A food allergy is an intolerance to certain food, beverage or food additive. Ingesting these foods could trigger an immune reaction, leading to a wide range of symptoms including hives, inflammation, itchy, blotchy skin, tight chest, and even anaphylactic shock. In some cases, food intolerance is deadly and avoiding triggers are the only way to reduce reactions from certain foods.
Unfortunately, it’s hard to avoid triggers especially if the additives are added to otherwise “safe” foods. So how do you cope with food intolerances? Consider these tips:
The only way to reduce the chances of a food allergy is to completely eliminate allergens from your diet. If you’re allergic to eggs, shun them from your diet. Do not eat foods that contain traces of eggs too. The same thing goes if you are allergic to peanuts or shellfish.
Read Food Labels
Make it a habit of reading the food labels especially if you or a loved one is deathly allergic to certain food additives. By law, US food manufacturers are required to list down additives that could potentially trigger an allergic reaction. These additives are: peanuts, shellfish, crustaceans, tree nuts, fish, milk, wheat, soy, and eggs.
It’s equally important to know the different terms used to name these allergens. For example, scampi or crevettes refer to shellfish while arachis, mandelonas or hydrolyzed vegetable protein, refer to peanuts.

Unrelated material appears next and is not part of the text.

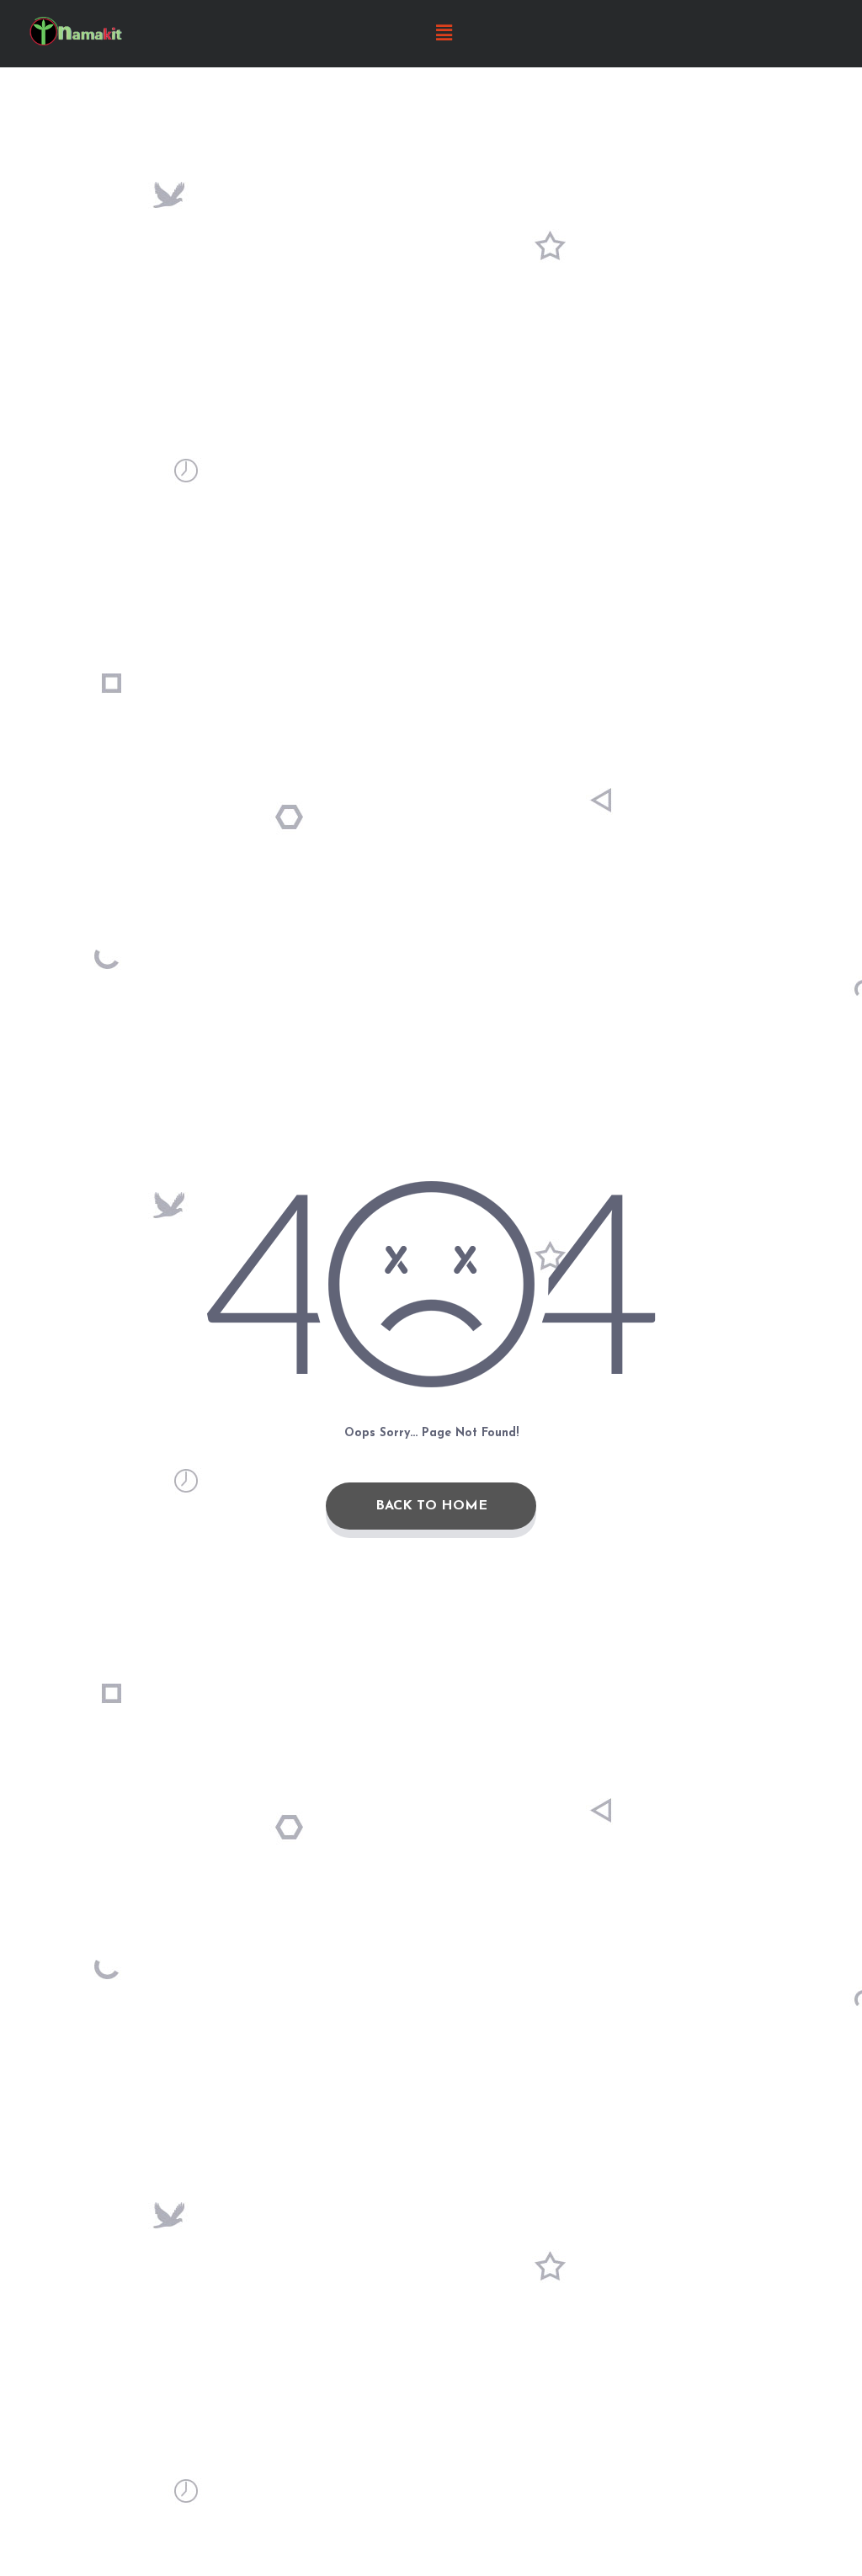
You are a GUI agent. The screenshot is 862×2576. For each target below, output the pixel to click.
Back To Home (431, 1506)
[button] (443, 34)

If any of these products is listed on canned goods, pass on it.
Cross-contamination occurs when the food you eat is exposed to a food you are allergic to. For example, canned goods that contain traces of allergy triggers can cause an allergic reaction. Manufacturers warn shoppers of cross-contamination by labeling their goods with “may contain peanuts” or “Manufactured on equipment also used for shellfish.” So always watch out for these labels to avoid cross-contamination.
Pay Attention to Food Preparation
It’s harder to avoid food allergies when you eat at a restaurant or food court. Our advice is to be particular about the food you eat. Start by researching how a specific restaurant prepares the food and what you can do to ensure your own safety. Before heading out, call the restaurant and inquire how they deal with people afflicted with severe food allergy. Let them know that you will eat at their restaurant at a certain date and tell the management about your food allergy. Once you confirm your reservation and you arrived at the restaurant, remind your waiter about your food allergy. This sounds like too much work, but this is an effective way to reduce an allergic reaction when you are eating out.
Cleanliness in preparing food is a must if you are severely allergic to certain additives, beverages or food. Make sure the food is prepared the right way so it’s not exposed to contaminants and allergens. For example, wash your hands before and after preparing a meal to ensure your loved one’s food is free from traces of irritants like peanuts or eggs.